Ranch User Guide
Last update: July 8, 2017

Notices

03/24/17 The "stage" command is temporarily disabled to prevent excessive stage calls saturating the stage queue. Most users will be able to transfer files without pre-staging, since commands like rsync and scp will stage data automatically. If you have a large number of small files to transfer, please submit a support ticket and we will assist you.

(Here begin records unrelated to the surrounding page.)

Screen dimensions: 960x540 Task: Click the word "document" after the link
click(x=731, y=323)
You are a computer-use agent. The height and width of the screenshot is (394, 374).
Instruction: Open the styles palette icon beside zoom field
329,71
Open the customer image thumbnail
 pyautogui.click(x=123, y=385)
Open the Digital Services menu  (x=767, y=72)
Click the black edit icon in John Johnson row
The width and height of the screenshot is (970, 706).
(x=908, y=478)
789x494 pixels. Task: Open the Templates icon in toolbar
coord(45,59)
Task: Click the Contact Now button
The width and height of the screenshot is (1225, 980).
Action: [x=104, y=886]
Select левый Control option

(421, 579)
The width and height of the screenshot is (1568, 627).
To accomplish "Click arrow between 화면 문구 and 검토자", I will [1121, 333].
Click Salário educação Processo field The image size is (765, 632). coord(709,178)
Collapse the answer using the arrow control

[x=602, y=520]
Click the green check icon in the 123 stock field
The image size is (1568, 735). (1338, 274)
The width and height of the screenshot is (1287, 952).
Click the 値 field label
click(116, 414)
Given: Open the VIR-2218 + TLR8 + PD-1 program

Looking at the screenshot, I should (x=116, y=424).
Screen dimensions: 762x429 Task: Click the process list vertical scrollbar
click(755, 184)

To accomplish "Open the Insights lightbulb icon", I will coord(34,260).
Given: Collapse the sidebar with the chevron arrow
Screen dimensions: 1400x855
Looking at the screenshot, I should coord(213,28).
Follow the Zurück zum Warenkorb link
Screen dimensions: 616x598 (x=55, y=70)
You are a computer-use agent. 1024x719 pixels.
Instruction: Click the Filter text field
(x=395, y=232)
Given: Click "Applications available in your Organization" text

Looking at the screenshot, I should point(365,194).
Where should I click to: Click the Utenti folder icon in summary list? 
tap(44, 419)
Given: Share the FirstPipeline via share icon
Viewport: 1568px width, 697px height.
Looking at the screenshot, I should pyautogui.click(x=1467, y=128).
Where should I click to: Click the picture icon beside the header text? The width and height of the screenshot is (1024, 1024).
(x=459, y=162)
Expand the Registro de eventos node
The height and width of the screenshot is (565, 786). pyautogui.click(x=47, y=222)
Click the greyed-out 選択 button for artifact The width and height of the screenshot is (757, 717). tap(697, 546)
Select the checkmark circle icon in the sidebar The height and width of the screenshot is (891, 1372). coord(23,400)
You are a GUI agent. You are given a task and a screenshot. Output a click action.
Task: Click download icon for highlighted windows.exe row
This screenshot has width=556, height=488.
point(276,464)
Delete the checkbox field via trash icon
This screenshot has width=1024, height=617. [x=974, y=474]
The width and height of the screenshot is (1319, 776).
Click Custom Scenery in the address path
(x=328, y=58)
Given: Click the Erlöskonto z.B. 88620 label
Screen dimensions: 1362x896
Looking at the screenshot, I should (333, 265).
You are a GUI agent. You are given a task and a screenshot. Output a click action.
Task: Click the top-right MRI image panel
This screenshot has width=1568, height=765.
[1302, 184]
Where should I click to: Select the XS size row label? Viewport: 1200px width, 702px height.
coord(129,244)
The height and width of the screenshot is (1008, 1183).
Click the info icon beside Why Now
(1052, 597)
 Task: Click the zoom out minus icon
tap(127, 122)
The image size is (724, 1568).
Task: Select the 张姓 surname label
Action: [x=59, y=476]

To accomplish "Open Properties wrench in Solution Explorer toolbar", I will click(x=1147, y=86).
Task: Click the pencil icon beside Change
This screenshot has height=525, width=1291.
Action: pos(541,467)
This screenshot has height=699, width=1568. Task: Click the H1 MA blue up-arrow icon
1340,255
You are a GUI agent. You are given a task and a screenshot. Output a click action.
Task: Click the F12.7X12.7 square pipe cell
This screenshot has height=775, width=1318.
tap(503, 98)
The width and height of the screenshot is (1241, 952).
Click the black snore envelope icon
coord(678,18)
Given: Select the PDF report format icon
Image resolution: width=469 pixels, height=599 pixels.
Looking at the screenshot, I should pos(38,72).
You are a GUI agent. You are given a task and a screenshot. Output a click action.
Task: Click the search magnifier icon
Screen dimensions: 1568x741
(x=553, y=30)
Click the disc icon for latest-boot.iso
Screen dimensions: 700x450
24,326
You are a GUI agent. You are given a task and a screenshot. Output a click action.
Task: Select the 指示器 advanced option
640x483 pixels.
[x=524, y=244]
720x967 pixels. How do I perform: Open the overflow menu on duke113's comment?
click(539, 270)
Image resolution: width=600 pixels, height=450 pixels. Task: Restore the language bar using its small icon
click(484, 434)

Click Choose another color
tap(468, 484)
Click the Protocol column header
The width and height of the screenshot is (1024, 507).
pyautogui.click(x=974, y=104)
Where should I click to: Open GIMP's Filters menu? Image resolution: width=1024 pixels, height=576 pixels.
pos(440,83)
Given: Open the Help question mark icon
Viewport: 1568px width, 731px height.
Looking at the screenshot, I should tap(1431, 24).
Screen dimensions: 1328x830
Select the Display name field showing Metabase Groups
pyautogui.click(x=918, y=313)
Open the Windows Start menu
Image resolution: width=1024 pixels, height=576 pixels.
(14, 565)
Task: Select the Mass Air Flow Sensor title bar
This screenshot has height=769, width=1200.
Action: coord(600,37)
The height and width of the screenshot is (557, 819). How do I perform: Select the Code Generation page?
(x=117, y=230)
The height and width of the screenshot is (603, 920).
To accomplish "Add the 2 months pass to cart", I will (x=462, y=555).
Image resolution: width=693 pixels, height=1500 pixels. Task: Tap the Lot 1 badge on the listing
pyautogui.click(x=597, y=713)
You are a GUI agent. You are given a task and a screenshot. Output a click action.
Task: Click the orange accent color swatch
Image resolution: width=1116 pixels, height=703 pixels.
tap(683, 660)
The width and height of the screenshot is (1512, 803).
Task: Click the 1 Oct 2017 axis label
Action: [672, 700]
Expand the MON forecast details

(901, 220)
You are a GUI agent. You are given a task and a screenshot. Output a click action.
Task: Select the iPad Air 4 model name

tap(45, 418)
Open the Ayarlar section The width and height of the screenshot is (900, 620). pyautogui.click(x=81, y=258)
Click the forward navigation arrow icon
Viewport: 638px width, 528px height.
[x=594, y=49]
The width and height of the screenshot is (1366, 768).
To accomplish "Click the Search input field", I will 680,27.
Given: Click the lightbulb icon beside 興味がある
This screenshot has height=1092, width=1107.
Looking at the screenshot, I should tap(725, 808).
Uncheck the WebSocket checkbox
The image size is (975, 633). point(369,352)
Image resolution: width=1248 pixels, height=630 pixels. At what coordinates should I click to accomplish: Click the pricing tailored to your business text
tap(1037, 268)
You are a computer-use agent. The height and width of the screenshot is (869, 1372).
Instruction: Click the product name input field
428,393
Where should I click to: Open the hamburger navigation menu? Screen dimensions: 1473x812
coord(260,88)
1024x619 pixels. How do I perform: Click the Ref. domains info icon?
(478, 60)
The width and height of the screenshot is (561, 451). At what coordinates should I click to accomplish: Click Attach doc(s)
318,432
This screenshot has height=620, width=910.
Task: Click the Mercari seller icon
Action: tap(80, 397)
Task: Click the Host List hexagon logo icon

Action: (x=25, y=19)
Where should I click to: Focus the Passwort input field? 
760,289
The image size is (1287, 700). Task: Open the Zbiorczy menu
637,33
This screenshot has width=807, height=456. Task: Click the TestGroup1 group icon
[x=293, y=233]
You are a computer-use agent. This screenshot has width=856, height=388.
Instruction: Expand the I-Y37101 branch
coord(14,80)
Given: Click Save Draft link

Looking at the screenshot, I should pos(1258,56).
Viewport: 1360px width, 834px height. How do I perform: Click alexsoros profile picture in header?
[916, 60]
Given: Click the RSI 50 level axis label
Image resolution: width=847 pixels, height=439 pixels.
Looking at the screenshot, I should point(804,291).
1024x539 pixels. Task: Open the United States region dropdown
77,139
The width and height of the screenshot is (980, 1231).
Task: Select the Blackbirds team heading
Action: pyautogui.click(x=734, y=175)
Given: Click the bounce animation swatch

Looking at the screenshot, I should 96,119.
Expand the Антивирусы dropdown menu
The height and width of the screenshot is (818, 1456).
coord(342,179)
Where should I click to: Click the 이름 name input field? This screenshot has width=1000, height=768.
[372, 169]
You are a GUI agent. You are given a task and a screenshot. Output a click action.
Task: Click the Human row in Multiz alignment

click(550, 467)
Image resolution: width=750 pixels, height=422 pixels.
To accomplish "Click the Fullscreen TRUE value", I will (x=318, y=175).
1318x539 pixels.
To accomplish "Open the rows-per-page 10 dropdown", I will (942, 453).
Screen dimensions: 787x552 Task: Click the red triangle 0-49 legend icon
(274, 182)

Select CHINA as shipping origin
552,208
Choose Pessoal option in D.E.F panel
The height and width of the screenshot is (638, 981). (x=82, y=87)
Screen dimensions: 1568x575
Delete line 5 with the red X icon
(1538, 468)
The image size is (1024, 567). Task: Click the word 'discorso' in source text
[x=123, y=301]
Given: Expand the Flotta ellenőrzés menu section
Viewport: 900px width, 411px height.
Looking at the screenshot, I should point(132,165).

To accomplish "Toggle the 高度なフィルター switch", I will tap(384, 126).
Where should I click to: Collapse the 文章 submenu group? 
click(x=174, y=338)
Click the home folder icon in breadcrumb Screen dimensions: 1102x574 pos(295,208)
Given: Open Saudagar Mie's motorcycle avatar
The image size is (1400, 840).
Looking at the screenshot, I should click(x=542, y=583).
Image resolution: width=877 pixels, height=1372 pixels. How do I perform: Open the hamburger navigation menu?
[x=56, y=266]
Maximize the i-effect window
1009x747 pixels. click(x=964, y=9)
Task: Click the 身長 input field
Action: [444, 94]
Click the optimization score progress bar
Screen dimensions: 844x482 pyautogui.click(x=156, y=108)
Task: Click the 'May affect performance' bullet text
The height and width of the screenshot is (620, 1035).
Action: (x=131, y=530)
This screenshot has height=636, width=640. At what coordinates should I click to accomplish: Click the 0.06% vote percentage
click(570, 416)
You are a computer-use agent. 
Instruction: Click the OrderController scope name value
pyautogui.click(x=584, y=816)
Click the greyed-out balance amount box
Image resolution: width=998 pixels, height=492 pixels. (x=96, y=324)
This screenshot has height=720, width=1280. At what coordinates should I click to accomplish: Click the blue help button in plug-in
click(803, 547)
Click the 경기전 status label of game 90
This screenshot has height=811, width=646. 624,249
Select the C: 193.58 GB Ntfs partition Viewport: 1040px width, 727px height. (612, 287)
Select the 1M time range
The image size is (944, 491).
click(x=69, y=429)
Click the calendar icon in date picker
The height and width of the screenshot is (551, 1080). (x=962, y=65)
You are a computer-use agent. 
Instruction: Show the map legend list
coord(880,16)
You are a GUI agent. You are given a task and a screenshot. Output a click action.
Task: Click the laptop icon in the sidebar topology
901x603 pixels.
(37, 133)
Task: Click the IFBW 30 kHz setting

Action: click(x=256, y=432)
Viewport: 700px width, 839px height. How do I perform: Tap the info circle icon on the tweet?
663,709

11/04/16 Please examine the new section "Organizing Your Data" below. This section contains new information and examples on how to best organize and package your data for optimal archiving and retrieval. A few simple steps can make the difference between hours and weeks for data retrieval.

Overview

TACC's High Performance Computing (HPC) systems are used primarily for scientific computing and although their disk systems are large, they are not big enough to keep up with the data generated on the systems. The Ranch system fills this need for high capacity storage, by providing a massive, high-performance file system for archival purposes.

Ranch (ranch.tacc.utexas.edu), a Sun Microsystems StorageTek Mass Storage Facility, is TACC's long-term storage solution. Ranch utilizes Sun's Storage Archive Manager Filesystem (SAM-FS) for migrating files to and from a tape archival system with a current storage capacity of 160 Petabytes (PB).

Intended Use

Ranch consists of long term tape storage and is designed to be used for archiving data. Ranch is not meant for active data, nor is it intended to be a backup solution for your "/scratch" directory. Ranch is also not suitable for system backups, due to the large number of small files this inevitably generates and the nature of a tape based archive. The Ranch system provides a single backup copy of project related data.

Please Note: Ranch is an archival system. The Ranch system is not backed up or replicated. This means that Ranch contains a single copy of user data. While lost data due to tape damage is rare, please keep this possibility in mind when making data management plans.

System Configuration

Ranch's metadata system is built on two Sun 7420 appliances, with 4 disk storage shelves, 4 high speed read cache SSDs, 4 log SSDs, and 88 x 15k 600GB SAS disks. The high performance SAM-QFS file system stores metadata and data separately, on dedicated devices. This maximizes data I/O, and means that updates to the metadata don't affect I/O to the data cache system. The data is stored in 8 Dell MD3600i based arrays, each with 7 MD1200 enclosures attached, so 96 disks in each array. These arrays are broken up into multiple file systems, including the home file systems, and a file system for tiny files that are too inefficiently small to go to tape. And then there is the tape storage.

Two Oracle StorageTek Sl8500 Automated Tape Libraries are combined to serve the offline archival storage. Each SL8500 library contains 10,000 tape slots and 64 tape drive slots. Each tape is capable of holding 8.5 TB of uncompressed data, so when fully populated, a single SL8500 library can house 85 PB on the current generation of tapes. Each SL8500 library also contains 8 robots to manage tapes and move them to or from the tape drives.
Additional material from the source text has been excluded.